The same is true in the spiritual life. If change happened through our own works, it is possible that we might see more of it in a quicker manner. And yet, for all the change we embrace, it comes slowly. People admire the saints, but they too easily forget St. Seraphim’s silent years as a hermit and his three year’s in prayer on a rock. We wonder at the wisdom of a St. Silouan, but too quickly forget his 15 years of prayer in the depths of the experience of hell.
Such actions are not a means of earning change – but are a means of living before God. It is this simple task that Christ asks of us – to live before God – in His presence – and in the awareness that we are but creatures.
I have often taught (in my parish) as well as writing here, that the greater part of the Orthodox life consists in “just showing up.” I do not mean to minimalize the ascetic struggle – but to describe its true character. Those who “just show up” – who attend the feasts and vigils with children in tow after who knows what kind of nights or days – and who do this week in and week out – those who manage to light a candle and offer a prayer – even briefly but from the heart – and do this year after year – accomplish a truly great podvig – a true athletic feat of the faith.

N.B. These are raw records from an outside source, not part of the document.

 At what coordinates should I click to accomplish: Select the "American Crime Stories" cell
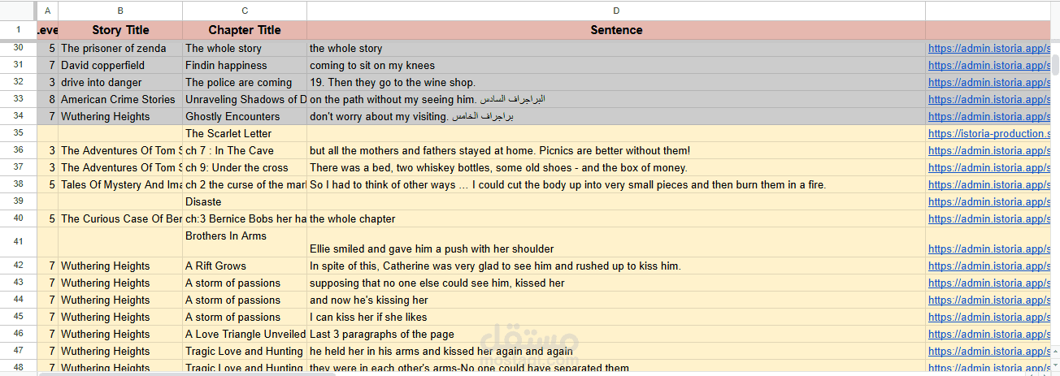point(118,100)
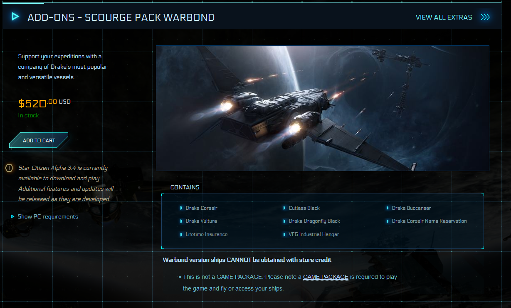
Task: Click the bullet icon beside VFG Industrial Hangar
Action: 284,235
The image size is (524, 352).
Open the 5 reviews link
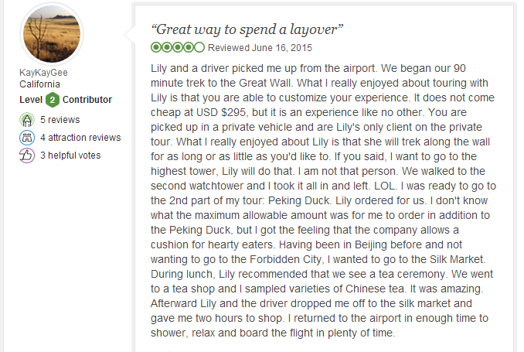tap(60, 120)
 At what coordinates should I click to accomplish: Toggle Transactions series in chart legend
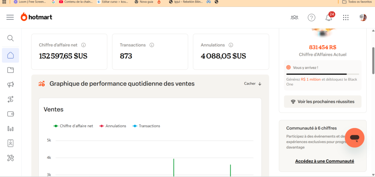(146, 126)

Our greatest enemies are often boredom and the tedium of the rhythm of our lives. Our patience runs thin and we become discouraged waiting for a change that moves along at a speed proper to our humanity. We are like olive trees – planted in one generation but not bearing fruit until the next. Everyone who plants an olive tree engages in an act of patient hope. So also is everyone who begins the journey towards union with Christ.

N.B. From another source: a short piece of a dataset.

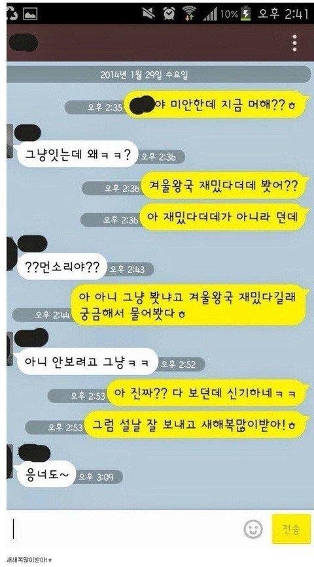The image size is (314, 567).
Task: Tap the alarm clock status icon
Action: click(169, 13)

I am the father of four children, and now the grandfather of two. The next generation has planted their own olive trees of hope. But I am also the son of two departed parents. And in the perspective of those two lives I can see something of the planting, and the years of storms endured. I see the patient endurance that crosses the finish line of faith. My father, who was received into the Orthodox faith at age 80, said to me after that event, “I feel as though I’ve wasted my life. Here I am at age 80 and only now discovering the faith.” I told him, “The last time I checked, what mattered was crossing the finish line, not how you ran the race.”
In hindsight, I can see vast changes in both my mother and my father – changes that in some cases only bore their fruit in the very last years of their lives. Our culture has great difficulty with patience and even more difficulty under adverse circumstances. It has not always been so. Those who have been tagged “the Greatest Generation” (my parents’ cohort), learned a patient life through the things they endured – deep economic depressions and frightful world wars.
Everyone endures much – even those whose wealth can shield them. The key, however, is “showing up,” learning how to remain in the presence of God from day to day – to live with the constant remembrance of His name. Such showing up brings us slowly into unity with paradise, into life in the one-storey universe, and into the Kingdom of God.
Glory to God for those who remain on the pilgrim’s path and abide with others on the journey. They are companions of grace, and even the body of God. Communion with them is sweet and brings us all to heaven.